▶ [The task]: Which lines in the records below hold the word "computer"? Copy each of them.

▶ [Entries shown]:
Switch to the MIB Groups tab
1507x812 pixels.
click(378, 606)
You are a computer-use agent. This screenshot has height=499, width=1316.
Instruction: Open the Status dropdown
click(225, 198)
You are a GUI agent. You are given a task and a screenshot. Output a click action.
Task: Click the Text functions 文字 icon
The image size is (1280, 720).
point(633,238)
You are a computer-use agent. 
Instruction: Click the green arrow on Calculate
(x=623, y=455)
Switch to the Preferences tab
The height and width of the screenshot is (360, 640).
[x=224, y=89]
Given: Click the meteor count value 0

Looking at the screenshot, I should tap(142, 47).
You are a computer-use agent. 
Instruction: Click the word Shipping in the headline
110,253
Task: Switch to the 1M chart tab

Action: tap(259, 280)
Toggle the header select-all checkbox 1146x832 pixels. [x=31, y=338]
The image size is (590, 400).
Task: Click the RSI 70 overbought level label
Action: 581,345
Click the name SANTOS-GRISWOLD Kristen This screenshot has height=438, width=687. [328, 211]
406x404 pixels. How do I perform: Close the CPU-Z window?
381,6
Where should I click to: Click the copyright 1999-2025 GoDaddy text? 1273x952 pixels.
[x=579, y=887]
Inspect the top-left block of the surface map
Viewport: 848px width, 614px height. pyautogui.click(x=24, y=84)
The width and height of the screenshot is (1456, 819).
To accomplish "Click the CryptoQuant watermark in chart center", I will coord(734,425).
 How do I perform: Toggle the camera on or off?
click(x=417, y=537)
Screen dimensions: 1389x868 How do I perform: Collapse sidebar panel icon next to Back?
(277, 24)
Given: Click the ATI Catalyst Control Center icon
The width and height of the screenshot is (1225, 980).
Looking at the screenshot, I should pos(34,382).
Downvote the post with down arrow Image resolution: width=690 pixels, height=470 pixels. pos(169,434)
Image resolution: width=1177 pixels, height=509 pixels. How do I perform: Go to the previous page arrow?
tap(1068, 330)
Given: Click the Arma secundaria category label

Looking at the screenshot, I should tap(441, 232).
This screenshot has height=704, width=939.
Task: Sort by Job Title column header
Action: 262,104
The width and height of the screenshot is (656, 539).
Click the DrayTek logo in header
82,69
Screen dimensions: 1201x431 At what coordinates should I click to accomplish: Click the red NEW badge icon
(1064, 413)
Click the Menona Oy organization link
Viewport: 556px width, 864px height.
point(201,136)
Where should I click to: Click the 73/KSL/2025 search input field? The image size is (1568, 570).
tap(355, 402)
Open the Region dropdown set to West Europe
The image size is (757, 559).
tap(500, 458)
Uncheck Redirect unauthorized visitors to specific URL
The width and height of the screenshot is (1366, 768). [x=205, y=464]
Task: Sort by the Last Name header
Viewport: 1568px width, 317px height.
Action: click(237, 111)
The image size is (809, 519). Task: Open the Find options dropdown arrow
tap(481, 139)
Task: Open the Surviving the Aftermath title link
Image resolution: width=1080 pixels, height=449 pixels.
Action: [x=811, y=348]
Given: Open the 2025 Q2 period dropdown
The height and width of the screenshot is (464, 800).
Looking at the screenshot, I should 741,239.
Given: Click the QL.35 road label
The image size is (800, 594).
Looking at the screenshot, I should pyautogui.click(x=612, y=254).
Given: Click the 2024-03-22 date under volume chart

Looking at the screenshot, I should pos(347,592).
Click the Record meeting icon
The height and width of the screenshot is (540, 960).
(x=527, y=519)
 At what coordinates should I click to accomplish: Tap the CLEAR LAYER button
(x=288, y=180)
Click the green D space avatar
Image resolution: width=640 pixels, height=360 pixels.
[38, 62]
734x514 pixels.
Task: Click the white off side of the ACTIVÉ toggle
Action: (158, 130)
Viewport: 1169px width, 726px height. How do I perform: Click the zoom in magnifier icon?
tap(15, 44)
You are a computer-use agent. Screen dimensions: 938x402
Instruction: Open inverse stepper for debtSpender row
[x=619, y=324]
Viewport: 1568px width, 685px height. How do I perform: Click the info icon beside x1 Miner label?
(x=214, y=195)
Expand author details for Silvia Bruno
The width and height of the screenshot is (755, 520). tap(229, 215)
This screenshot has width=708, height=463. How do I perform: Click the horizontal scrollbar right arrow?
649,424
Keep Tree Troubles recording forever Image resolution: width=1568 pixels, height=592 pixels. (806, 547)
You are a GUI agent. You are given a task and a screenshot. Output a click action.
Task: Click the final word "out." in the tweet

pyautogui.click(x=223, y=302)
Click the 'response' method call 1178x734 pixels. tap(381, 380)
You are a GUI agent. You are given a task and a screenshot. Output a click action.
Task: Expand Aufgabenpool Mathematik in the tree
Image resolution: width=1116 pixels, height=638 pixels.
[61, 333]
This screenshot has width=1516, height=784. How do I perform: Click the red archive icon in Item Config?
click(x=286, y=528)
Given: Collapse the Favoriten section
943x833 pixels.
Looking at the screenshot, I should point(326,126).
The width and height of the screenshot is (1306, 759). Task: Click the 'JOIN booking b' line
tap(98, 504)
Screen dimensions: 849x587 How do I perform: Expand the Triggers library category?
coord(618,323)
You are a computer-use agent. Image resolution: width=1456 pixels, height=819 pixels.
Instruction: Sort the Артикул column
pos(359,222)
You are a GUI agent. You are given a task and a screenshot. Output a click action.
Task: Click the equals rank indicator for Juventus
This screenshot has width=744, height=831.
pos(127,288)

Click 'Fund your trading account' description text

▶ [Task result]:
You are a computer-use agent. This screenshot has height=499, width=1316.
You are a computer-use agent. 
You are a computer-use agent. 
You are a computer-use agent. Screen dimensions: 938x402
You are a computer-use agent. Image resolution: width=1456 pixels, height=819 pixels.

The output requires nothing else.